Tunisie, lourdes peines de prison pour des figures de l’ancien régime

Publié le 4 mars 2026 à 08:33

Justice et politique s’entrechoquent en Tunisie. L’homme d’affaires Marouane Mabrouk, gendre de Ben Ali, et plusieurs ex-responsables gouvernementaux écopent de lourdes peines de prison dans une affaire majeure de corruption.

Par Le Manifest

Tunisie, lourdes peines de prison pour des figures de l’ancien régime

La justice tunisienne a condamné plusieurs personnalités politiques et économiques de premier plan dans une affaire de corruption et de blanchiment d’argent. Parmi les condamnés figure l’homme d’affaires Marouane Mabrouk, gendre de l’ancien président Zine el-Abidine Ben Ali, écroué depuis la fin de l’année 2023.

La cour de première instance de Tunis a prononcé une peine de 20 ans de prison contre Mabrouk. Selon une source judiciaire citée par l’agence de presse tunisienne, la chambre criminelle spécialisée dans les affaires de corruption financière lui a infligé 14 ans de prison pour blanchiment d’argent, dans le cadre d’une procédure liée à ses activités économiques.

Dans le même dossier, la justice tunisienne a également condamné l’ancien chef du gouvernement Youssef Chahed, ainsi que plusieurs anciens ministres — Mabrouk Korchid, Mehdi Ben Gharbia, Mohamed Ridha Chalghoum, Mohamed Anouar et Khamis Jhinaoui — à six ans de prison chacun. Chahed avait dirigé le gouvernement tunisien entre 2016 et 2020.

D’après les éléments judiciaires, ces condamnations sont liées à une décision prise lors d’un conseil ministériel en janvier 2018, qui avait permis de lever le gel des avoirs de Marouane Mabrouk. Les juges ont estimé que cette décision s’inscrivait dans un cadre irrégulier relevant d’une affaire de corruption financière.

La cour a également prononcé une amende de 800 millions de dinars tunisiens pour chacun des condamnés, soit environ 266 millions de dollars. Cette sanction financière vient s’ajouter aux peines de prison déjà infligées.
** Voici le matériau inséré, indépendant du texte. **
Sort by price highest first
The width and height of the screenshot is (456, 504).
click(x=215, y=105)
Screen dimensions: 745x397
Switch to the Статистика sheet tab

Marouane Mabrouk reste une figure centrale du monde des affaires tunisien. Avant ces poursuites judiciaires, il était actif dans plusieurs secteurs clés de l’économie, notamment les télécommunications, la banque, le commerce automobile, la distribution et l’industrie agroalimentaire.

Depuis la révolution de 2011, qui a conduit à la chute du président Ben Ali, les autorités tunisiennes tentent de récupérer les fonds soupçonnés d’avoir été acquis de manière illégale sous l’ancien régime. En 2022, le président Kaïs Saïed a ainsi lancé une initiative de “réconciliation pénale” visant à récupérer des ressources auprès d’hommes d’affaires impliqués dans des affaires de corruption afin de réduire le déficit budgétaire du pays.

Toutefois, plusieurs années après son lancement, cette commission n’a annoncé aucune récupération financière majeure, alimentant les critiques sur l’efficacité réelle du dispositif.